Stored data
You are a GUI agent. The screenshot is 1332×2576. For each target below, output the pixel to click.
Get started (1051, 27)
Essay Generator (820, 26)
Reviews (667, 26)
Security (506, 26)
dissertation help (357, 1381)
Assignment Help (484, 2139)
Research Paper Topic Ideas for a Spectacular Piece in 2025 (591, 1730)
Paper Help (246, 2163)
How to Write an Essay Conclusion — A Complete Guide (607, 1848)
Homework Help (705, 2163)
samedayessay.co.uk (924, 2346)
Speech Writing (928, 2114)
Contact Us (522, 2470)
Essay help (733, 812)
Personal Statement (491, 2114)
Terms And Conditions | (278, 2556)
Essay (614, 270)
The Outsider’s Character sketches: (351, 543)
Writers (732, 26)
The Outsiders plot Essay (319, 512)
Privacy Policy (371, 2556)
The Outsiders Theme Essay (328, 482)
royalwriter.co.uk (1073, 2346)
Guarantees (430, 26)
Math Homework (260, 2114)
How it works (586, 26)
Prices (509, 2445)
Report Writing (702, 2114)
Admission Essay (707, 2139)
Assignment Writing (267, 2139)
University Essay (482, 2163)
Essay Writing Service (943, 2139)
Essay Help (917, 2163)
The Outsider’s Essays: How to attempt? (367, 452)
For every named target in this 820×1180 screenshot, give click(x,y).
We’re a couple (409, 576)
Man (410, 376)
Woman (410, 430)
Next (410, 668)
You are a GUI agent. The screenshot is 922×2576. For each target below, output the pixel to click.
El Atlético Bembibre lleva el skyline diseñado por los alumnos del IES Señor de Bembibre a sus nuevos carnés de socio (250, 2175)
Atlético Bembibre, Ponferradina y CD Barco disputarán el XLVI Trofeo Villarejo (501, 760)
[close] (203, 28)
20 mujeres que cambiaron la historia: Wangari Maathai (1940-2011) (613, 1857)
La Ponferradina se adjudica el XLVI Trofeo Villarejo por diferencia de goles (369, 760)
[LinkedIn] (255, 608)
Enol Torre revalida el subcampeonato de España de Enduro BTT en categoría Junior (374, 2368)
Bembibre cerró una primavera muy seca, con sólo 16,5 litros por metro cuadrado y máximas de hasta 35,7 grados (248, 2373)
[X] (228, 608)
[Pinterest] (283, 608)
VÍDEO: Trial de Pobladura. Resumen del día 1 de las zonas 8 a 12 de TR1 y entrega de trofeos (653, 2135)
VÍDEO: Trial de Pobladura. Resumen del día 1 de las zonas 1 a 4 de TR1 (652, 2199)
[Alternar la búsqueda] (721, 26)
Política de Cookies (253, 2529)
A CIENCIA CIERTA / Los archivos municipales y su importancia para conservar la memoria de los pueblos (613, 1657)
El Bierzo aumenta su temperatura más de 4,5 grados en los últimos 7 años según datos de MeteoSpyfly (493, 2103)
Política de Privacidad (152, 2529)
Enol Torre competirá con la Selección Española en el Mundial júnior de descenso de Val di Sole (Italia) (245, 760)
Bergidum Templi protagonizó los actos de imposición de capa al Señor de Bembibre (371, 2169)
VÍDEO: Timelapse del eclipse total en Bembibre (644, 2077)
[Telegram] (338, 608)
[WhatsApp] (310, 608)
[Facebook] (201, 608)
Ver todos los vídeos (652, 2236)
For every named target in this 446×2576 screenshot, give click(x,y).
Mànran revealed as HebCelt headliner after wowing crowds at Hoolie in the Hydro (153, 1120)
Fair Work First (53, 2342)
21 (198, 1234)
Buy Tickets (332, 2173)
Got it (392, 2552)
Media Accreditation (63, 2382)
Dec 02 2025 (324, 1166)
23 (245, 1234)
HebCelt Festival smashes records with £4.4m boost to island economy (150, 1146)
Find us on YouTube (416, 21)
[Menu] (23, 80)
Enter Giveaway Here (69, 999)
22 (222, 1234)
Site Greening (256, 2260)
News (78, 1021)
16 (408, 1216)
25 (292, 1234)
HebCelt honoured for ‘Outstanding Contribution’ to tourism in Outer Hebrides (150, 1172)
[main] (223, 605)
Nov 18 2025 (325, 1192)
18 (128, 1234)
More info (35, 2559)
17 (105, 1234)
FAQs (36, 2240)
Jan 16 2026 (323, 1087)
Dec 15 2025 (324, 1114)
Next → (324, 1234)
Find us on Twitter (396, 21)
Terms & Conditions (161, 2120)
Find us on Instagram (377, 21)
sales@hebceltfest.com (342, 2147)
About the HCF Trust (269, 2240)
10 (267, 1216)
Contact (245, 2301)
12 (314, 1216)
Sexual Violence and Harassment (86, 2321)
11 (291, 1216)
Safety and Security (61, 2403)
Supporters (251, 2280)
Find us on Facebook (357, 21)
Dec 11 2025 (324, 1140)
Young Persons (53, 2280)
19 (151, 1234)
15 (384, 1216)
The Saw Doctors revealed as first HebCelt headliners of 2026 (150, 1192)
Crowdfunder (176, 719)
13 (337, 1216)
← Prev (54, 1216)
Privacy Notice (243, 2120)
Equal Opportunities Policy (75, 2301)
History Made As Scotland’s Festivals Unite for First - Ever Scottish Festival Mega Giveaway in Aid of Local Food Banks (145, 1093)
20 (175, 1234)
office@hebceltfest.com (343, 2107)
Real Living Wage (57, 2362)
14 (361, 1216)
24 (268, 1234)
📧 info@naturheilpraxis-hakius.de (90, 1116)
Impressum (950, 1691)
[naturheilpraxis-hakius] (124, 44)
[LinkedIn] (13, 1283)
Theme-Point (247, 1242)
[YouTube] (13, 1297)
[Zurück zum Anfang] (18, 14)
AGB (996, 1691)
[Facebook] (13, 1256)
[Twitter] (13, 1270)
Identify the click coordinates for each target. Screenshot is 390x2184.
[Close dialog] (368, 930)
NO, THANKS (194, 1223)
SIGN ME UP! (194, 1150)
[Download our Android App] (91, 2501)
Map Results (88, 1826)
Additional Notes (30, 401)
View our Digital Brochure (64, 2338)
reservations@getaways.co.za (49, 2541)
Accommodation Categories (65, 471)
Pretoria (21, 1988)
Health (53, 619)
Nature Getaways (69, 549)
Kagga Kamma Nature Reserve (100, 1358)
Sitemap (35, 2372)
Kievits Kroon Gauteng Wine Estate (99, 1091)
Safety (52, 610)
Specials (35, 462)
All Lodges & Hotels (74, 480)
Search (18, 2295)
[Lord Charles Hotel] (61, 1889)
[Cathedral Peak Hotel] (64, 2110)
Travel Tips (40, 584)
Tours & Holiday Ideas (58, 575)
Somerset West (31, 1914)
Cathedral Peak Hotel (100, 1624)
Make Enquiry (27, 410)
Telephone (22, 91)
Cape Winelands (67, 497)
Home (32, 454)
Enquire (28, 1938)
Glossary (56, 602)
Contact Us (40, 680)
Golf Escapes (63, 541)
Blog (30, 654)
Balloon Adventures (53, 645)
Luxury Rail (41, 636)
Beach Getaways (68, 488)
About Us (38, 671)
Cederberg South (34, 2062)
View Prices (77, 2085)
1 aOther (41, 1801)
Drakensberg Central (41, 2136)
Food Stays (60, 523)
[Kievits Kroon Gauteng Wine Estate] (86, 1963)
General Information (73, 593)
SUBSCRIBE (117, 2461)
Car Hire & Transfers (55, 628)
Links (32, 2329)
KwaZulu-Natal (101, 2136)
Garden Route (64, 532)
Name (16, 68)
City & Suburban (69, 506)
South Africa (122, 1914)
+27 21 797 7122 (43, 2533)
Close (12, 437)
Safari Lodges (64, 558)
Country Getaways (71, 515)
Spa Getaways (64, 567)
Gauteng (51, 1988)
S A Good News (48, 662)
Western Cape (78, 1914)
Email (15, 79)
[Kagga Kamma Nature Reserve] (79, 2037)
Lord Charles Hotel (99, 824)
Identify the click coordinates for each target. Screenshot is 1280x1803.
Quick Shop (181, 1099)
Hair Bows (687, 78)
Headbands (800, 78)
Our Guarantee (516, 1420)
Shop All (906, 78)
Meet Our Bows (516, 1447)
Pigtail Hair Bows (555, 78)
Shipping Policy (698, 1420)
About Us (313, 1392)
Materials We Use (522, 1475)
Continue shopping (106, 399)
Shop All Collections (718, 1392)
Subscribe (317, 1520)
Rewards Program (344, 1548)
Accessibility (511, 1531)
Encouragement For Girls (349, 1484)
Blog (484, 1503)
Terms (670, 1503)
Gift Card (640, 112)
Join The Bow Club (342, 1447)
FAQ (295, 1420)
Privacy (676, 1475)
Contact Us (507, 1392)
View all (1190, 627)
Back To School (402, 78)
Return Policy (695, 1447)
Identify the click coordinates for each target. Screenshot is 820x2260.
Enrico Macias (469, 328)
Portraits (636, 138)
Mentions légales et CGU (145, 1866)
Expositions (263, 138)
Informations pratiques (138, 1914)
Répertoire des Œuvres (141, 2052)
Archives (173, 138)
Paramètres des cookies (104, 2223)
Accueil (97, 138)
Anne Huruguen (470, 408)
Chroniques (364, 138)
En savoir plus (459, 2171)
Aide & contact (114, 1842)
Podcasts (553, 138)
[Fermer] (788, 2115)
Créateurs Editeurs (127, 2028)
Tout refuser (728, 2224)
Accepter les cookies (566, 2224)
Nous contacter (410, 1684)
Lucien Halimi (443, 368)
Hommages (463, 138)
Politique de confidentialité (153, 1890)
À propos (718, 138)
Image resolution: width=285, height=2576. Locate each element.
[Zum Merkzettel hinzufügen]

* Your task *
Among the entries above, find the line with "[X] (228, 608)" and the line with "Política de Cookies (253, 2529)"; give again exactly these two lines and all lines between them.

* Solution *
[X] (228, 608)
[Pinterest] (283, 608)
VÍDEO: Trial de Pobladura. Resumen del día 1 de las zonas 8 a 12 de TR1 y entrega de trofeos (653, 2135)
VÍDEO: Trial de Pobladura. Resumen del día 1 de las zonas 1 a 4 de TR1 (652, 2199)
[Alternar la búsqueda] (721, 26)
Política de Cookies (253, 2529)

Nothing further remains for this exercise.